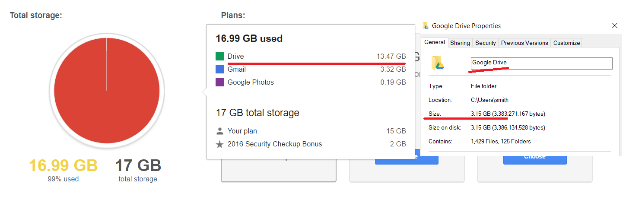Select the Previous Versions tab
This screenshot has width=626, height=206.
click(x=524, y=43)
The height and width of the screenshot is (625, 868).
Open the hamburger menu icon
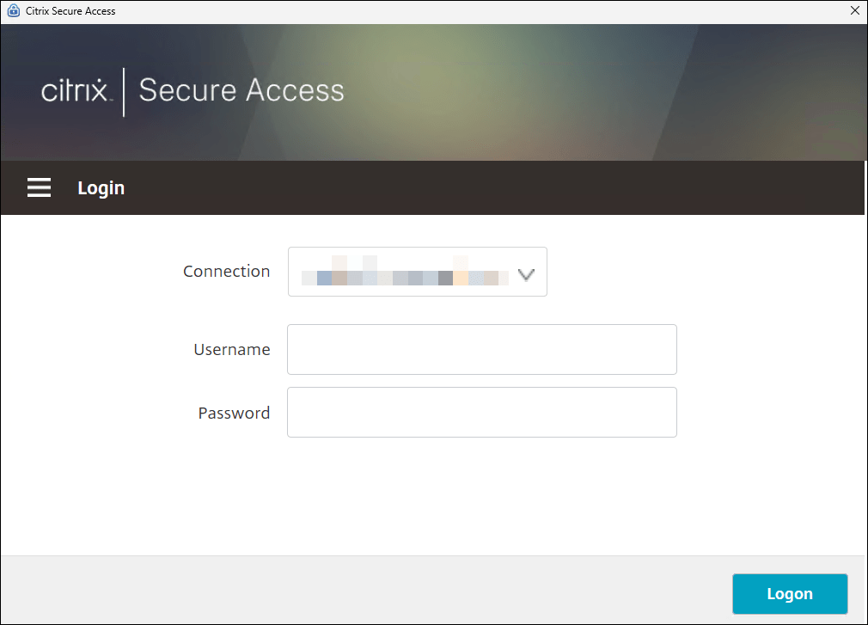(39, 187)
........
[ABOUT THIS TASK] Nothing but the lines from the line with "The height and" through the last line of the data above should be printed, exactly as written and without pictures.

[EXERCISE RESULT]
The height and width of the screenshot is (625, 868).
Open the hamburger menu icon
(39, 187)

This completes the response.